SAMPIT, KP - Pihak Rumah Sakit Umum Daerah (RSUD) dr Murjani Sampit, Kabupaten Kotawaringin Timur (Kotim), mengakui pelayanan pasien miskin yang ditanggung Jaminan Kesehatan Masyarakat (Jamkesmas) belum maksimal.
``Pelayanan yang kami berikan kepada pasien miskin tak maksimal karena pada saat pasien tersebut kami rujuk ke RSUD dr Doris Sylvanus Palangka Raya, pihak rumah sakit menolak pasien tersebut," ungkap dokter RSUD dr Murjani Sampit, Sutriso, Jumat (25/12).

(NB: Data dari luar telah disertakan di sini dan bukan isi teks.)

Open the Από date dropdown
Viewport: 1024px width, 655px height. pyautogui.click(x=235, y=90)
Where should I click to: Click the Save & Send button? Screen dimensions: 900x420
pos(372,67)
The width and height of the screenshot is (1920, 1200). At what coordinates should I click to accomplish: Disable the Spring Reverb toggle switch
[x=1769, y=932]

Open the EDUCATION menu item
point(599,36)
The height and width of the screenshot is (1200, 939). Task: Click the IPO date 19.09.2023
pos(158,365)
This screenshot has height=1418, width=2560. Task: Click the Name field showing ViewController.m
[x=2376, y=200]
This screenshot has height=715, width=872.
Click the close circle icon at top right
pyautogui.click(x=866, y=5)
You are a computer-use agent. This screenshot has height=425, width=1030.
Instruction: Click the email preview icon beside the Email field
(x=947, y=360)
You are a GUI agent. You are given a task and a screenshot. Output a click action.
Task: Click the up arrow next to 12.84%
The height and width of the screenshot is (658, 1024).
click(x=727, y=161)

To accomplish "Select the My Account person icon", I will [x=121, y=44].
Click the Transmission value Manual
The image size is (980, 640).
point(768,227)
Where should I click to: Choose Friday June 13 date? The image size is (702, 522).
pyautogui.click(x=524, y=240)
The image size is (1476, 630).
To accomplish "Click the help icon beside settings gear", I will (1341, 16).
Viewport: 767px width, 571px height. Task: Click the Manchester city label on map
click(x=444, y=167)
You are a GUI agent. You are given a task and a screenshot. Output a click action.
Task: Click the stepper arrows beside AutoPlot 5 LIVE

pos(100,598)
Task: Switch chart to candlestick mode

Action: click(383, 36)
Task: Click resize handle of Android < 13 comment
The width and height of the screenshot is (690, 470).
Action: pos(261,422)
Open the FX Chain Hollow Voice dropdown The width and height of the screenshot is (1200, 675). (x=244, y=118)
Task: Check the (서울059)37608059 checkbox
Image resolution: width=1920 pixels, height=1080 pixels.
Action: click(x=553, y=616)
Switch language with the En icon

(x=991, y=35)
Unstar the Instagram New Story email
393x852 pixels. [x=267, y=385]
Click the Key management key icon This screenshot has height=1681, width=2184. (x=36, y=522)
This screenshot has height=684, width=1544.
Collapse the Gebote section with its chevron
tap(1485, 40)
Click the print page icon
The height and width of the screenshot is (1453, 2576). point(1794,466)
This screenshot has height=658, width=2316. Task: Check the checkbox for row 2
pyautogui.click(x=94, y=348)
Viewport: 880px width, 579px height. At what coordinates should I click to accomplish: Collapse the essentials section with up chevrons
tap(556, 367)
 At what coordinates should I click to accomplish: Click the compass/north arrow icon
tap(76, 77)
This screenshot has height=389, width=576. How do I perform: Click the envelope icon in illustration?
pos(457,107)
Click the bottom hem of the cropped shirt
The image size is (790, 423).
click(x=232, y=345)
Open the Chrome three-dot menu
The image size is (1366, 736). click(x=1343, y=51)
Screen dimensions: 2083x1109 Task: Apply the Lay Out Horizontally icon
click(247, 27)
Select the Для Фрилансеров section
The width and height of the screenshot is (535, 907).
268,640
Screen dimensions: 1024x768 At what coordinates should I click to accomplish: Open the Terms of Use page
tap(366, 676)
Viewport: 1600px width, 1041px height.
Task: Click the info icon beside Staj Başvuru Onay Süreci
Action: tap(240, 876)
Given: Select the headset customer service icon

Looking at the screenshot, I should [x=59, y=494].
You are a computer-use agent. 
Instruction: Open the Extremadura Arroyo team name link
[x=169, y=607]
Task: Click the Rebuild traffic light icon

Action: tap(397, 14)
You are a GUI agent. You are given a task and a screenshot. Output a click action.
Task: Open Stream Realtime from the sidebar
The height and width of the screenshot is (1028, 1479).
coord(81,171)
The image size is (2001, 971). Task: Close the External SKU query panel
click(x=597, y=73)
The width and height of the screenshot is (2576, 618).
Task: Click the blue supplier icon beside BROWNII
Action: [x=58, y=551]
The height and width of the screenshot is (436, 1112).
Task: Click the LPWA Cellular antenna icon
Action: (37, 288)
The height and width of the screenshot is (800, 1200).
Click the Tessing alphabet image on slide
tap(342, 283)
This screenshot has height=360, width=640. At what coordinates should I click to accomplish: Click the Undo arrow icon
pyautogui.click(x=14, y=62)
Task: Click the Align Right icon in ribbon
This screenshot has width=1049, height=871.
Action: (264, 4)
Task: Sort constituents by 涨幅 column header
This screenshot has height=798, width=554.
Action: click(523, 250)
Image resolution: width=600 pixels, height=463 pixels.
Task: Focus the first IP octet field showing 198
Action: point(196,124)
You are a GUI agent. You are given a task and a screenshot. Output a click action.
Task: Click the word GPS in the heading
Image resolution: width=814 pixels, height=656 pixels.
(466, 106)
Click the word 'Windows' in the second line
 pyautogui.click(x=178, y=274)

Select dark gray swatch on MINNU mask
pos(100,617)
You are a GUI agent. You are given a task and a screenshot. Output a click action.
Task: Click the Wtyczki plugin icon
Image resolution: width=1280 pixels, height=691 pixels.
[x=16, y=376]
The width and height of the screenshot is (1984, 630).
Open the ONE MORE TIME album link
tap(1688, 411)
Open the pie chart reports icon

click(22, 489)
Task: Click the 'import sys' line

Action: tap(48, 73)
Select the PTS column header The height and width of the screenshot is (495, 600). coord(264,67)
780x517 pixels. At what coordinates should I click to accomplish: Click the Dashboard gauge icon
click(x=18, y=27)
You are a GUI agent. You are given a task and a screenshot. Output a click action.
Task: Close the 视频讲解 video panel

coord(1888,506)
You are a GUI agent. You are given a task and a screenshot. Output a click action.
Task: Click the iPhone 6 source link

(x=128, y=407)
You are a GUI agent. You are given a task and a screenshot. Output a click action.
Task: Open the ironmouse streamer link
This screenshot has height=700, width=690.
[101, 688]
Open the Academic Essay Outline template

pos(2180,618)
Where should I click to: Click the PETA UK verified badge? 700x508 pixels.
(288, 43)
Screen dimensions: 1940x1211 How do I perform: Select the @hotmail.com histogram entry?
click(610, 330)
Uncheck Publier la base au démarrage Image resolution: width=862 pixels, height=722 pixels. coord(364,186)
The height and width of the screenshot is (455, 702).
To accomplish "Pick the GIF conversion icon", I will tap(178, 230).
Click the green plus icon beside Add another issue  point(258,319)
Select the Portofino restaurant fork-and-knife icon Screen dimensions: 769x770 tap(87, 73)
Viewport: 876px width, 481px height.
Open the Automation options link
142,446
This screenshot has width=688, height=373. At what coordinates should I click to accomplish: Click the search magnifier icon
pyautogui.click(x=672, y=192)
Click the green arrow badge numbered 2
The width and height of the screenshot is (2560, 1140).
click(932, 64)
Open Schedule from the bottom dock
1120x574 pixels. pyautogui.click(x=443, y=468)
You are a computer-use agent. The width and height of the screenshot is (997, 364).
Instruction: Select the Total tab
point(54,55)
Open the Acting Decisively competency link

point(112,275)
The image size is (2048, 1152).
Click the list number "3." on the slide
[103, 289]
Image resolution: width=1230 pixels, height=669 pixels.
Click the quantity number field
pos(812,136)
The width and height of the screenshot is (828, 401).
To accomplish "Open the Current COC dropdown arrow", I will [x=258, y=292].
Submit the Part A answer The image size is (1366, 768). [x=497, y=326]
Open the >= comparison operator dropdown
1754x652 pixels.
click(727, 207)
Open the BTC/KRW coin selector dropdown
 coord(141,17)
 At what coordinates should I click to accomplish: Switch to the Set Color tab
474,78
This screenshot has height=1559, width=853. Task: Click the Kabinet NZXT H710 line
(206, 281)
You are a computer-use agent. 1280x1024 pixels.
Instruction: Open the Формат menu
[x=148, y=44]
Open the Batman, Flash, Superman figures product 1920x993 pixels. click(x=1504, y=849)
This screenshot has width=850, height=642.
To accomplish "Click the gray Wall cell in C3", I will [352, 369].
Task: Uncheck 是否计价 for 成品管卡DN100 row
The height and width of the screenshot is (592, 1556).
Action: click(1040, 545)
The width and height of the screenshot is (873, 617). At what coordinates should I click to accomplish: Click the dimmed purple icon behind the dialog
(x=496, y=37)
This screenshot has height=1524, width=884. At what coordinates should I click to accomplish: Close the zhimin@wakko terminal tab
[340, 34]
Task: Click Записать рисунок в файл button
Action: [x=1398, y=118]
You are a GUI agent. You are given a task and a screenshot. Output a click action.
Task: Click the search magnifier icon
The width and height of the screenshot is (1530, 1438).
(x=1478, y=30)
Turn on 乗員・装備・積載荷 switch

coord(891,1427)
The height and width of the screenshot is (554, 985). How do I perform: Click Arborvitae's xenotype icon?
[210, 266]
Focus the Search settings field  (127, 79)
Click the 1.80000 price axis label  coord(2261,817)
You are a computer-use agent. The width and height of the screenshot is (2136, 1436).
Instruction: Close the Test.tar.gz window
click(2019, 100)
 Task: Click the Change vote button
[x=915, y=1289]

Dikatakannya, alasan pihak rumah sakit dr Doris Silvanus menolak pasien miskin yang kami rujuk tersebut dikarenakan yang menanggung biaya pengobatan pasien tidak jelas.
Menurut Sutriso, padahal asal usul pasien sudah jelas, dia adalah pasien miskin peserta Jamkesmas, karena pasien peserta Jamkesmas maka seluruh biaya pengobatannya ditanggung oleh pemerintah.

Setahu dirinya, selain rumah sakit dr Murjani Sampit, rumah sakit dr Doris Sylvanus Palangka Raya juga salah satu rumah sakit rujukan di Kalteng dan pihaknya juga tahu rumah sakit dr Doris Sylvanus juga memiliki dana Jamkesmas.

Sebelumnya pihak rumah sakit dr Doris Sylvanus Palangka Raya menerima pasien yang dirujuk ke sana, namun yang membuat pihak rumah sakit dr Murjani Sampit terkejut adalah ada sejumlah tagihan biaya pengobatan, padahal pasien rujukan itu adalah peserta Jamkesmas.

``Apa yang dilakukan pihak rumah sakit dr Doris Silvanus sangat berbeda dengan rumah sakit dr Murjani Sampit, selama ini kami tidak pernah memungut biaya pengobatan pasien miskin rujukan dari daerah manapun yang menjadi peserta Jamkesmas,’’ beber Sutriso.

Harapan pihak rumah sakit dr Murjani Sampit adalah rumah sakit dr Doris Sylvanus dapat menerima pasien miskin rujukan peserta Jamkesmas tanpa dipungut biaya.

``Tindakan rumah sakit dr Doris Sylvanus patut dipertanyakan, kenapa mereka menolak pasien yang kami rujuk ke sana, padahal mereka juga memiliki dana Jamkesmas," katanya.

Dirujuknya pasien miskin peserta Jamkesmas tersebut ke rumah sakit dr Doris Sylvanus Palangka Raya karena rumah sakit dr Doris Sylvanus memiliki peralatan yang lebih lengkap dibanding rumah sakit dr Murjani Sampit.

Sutriso mengungkapkan, pernah terjadi akibat penolakn yang dilakukan pihak rumah sakit dr Doris Silvanus, pasien yang kami rujuk kesana meninggal dunia karena terlambat mendapatkan perawatan.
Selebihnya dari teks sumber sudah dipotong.